Friday, June 9, 2017

Evanston: you give up your dreams


        I went Wednesday for a hearing exam that established what Carol and I have known for a year or two:  I have an aging hearing loss and need a hearing aid.
        I happen to be listening to Dave Albin singing, “Everett Ruess” which includes the line, “You give up your dreams as you get older, but I never gave up mine.” 
        ‘Dreams’ seems too vague and romantic.
        I never had ‘’dreams’.  I had purpose and plans.  
        If those dreams are of the sea, waves will rise and smack you cold in the face, as they have me a thousand times.
        Picture a solitary child, sitting in his bedroom, looking out over an overgrown field in the middle of a continent, longing for the thousand mile distant ocean.
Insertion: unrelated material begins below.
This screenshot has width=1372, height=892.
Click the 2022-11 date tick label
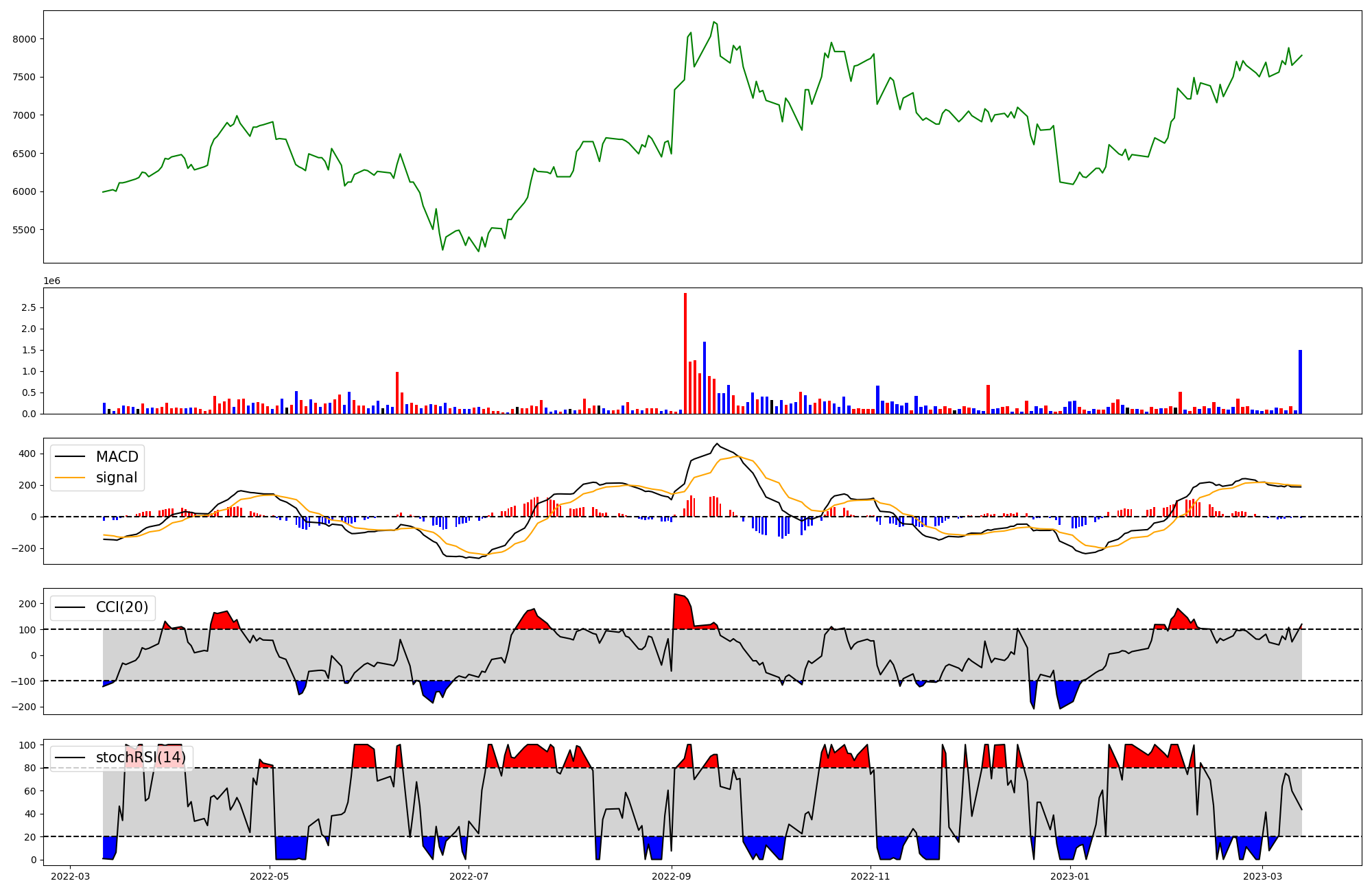click(x=871, y=876)
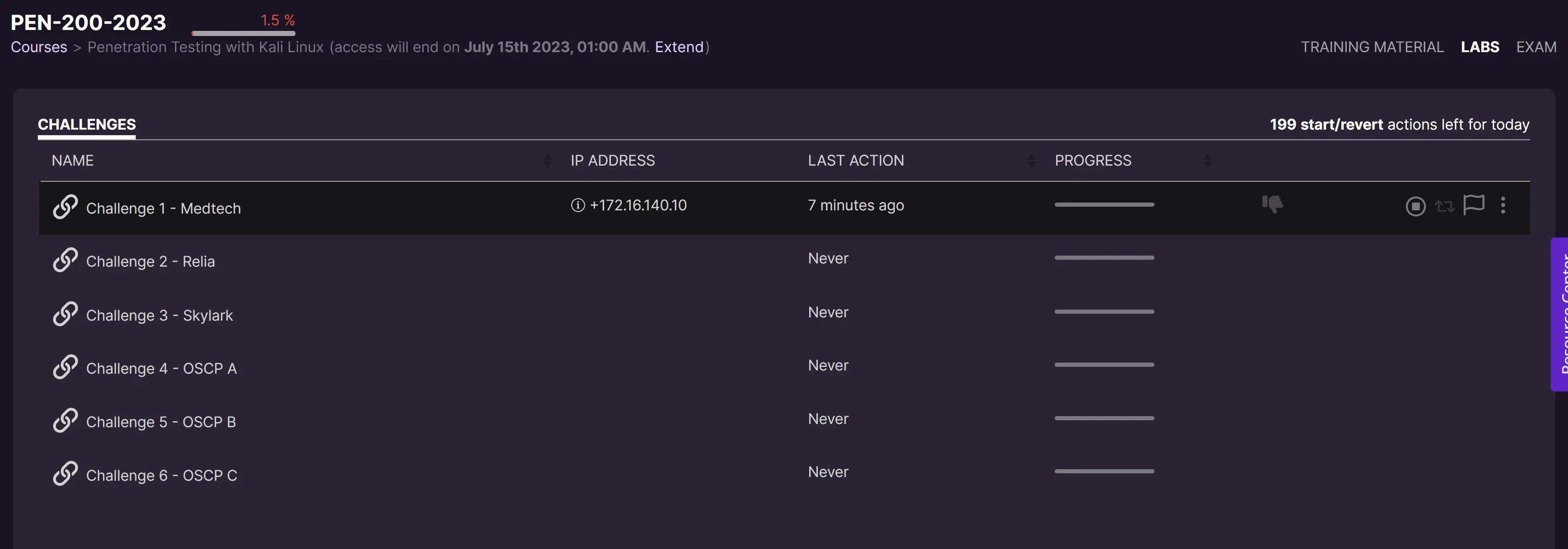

        He reached that ocean, of which there is but one as the ancients knew, and he sailed and knew it as few others ever have.
        He grew older than he ever imaged he would.      
        “Almost dying is a hard way to make a living,” he wrote after almost dying every year for two decades; but even at a deafening and half blind seventy-five years he never gave up not his dreams, which he was too hard minded ever to have had, but his certainty that he was an original, fully aware that almost all original experiments are failures.
        He continued to live his life in uncertainly and risk, as all of us do,  not knowing if his life was a success or a failure, or even how to define those terms.